The press is considered to play a fundamental social role, as it shapes public opinion. In
this regard, CDA Critical discourse analysis (CDA) has as a primary aim to study “the way
social power abuse, dominance, and inequality are enacted, reproduced, and resisted by text
and talk in the social and political context” with the purpose of resisting “social inequality
(van Dijk, 1991: 353). The analysis of ideologies in news discourse has a long tradition,
but only recently have linguists started to use large corpora and corpus techniques to study
them.
This presentation describes the process of developing a large corpus of journalistic
news in English, Spanish and Catalan on Violence Against Women (VAW) in the digital
press, which contains over 80,000 texts and 70 million words so far. This corpus is part
of the NEWSGEN project of the University of Valencia, which aims to document and
investigate the historical evolution and the political, cultural, social, and ideological
impact of discourses on VAW in recent times.

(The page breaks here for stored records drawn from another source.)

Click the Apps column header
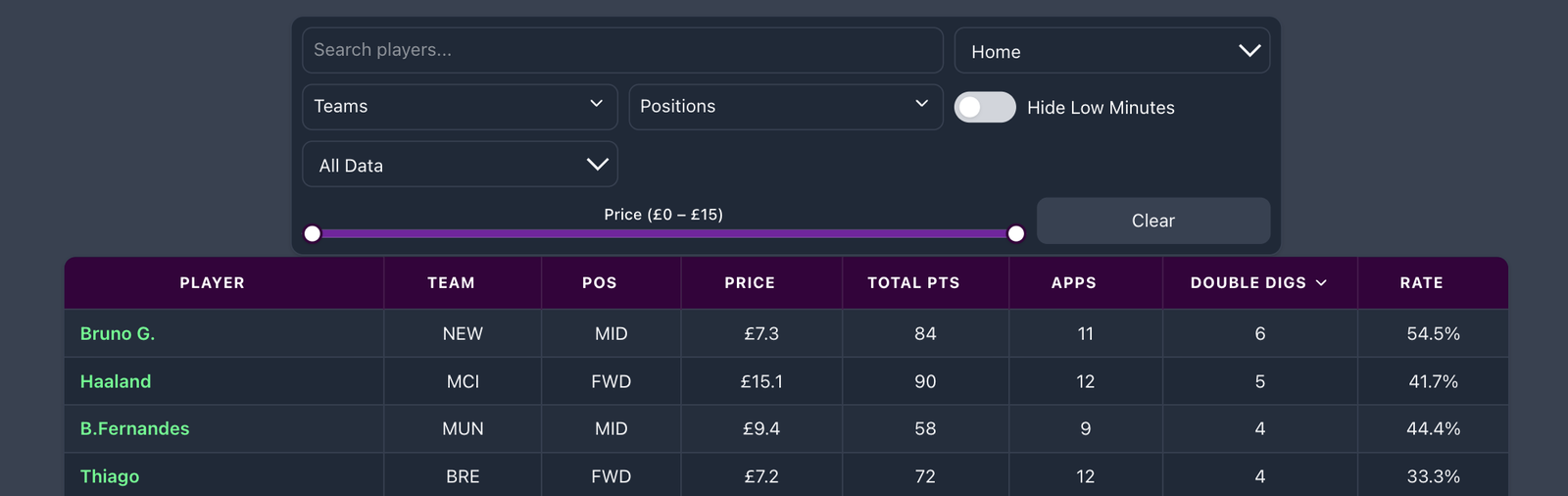The image size is (1568, 496). (1073, 283)
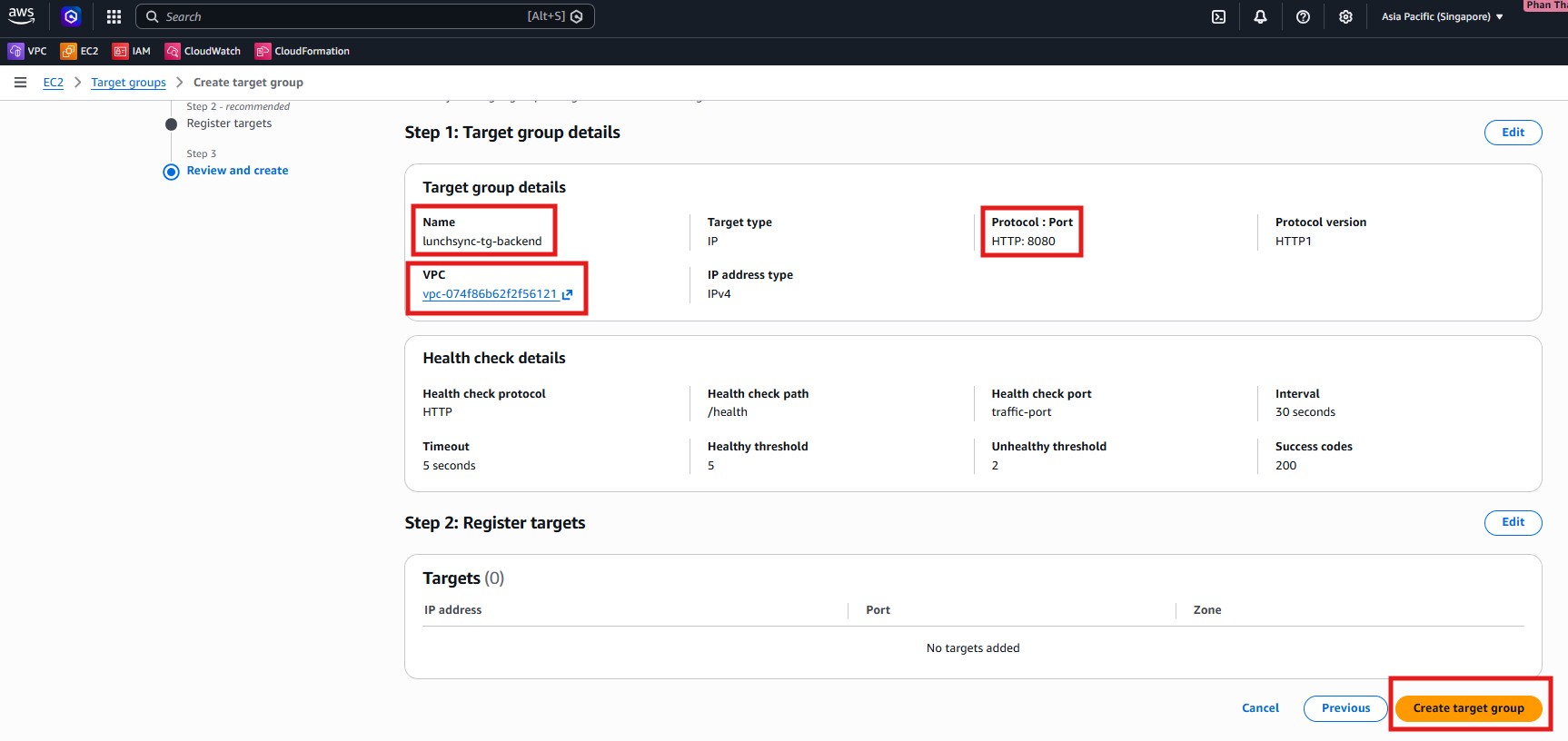Screen dimensions: 1568x741
Task: Edit Step 1 target group details
Action: coord(1513,133)
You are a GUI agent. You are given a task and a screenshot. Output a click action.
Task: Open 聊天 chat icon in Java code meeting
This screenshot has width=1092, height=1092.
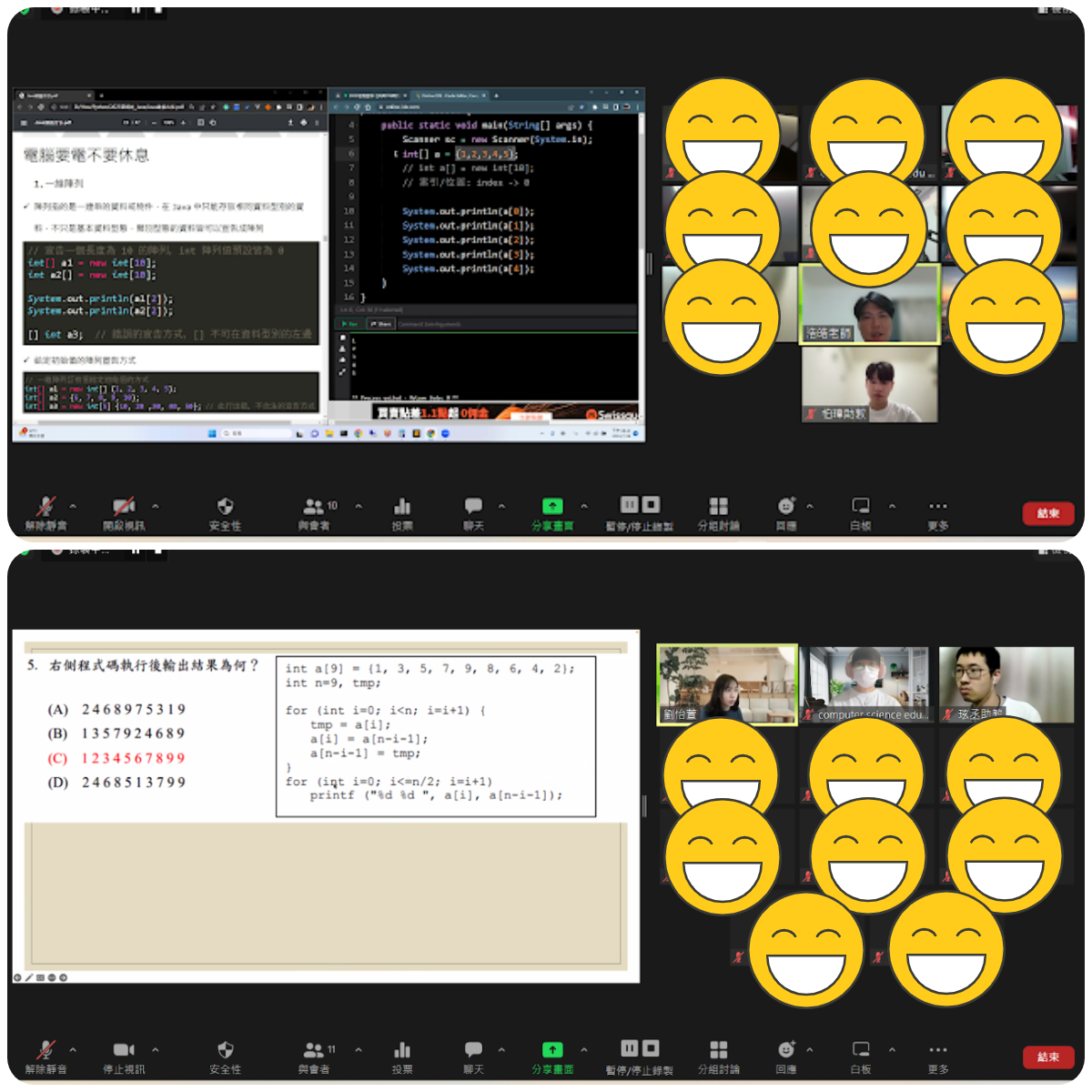pyautogui.click(x=473, y=507)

Methodologically, the three phases for creating this corpus will be described:
design, compilation, and annotation. The seed words on VAW have been defined in the
design phase. The Factiva database was used for the compilation of the corpus, and then
the texts were cleaned of irrelevant data and duplicates were eliminated. Finally, the texts
were annotated with metadata such as the article's date, title, and body. A statistical
analysis of the corpus was conducted, and case studies showing its potential and possible
applications will be presented.